_WHAT TO DO_
Retyping the records exactly is the whole task.
** Opening DATASET RECORDS block **
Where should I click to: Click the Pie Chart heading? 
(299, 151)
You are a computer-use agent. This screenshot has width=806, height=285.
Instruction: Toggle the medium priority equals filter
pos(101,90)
** Closing DATASET RECORDS block **
_SOLUTION BELOW_
Where should I click to: Click the Pie Chart heading? 
(299, 151)
You are a computer-use agent. This screenshot has width=806, height=285.
Instruction: Toggle the medium priority equals filter
pos(101,90)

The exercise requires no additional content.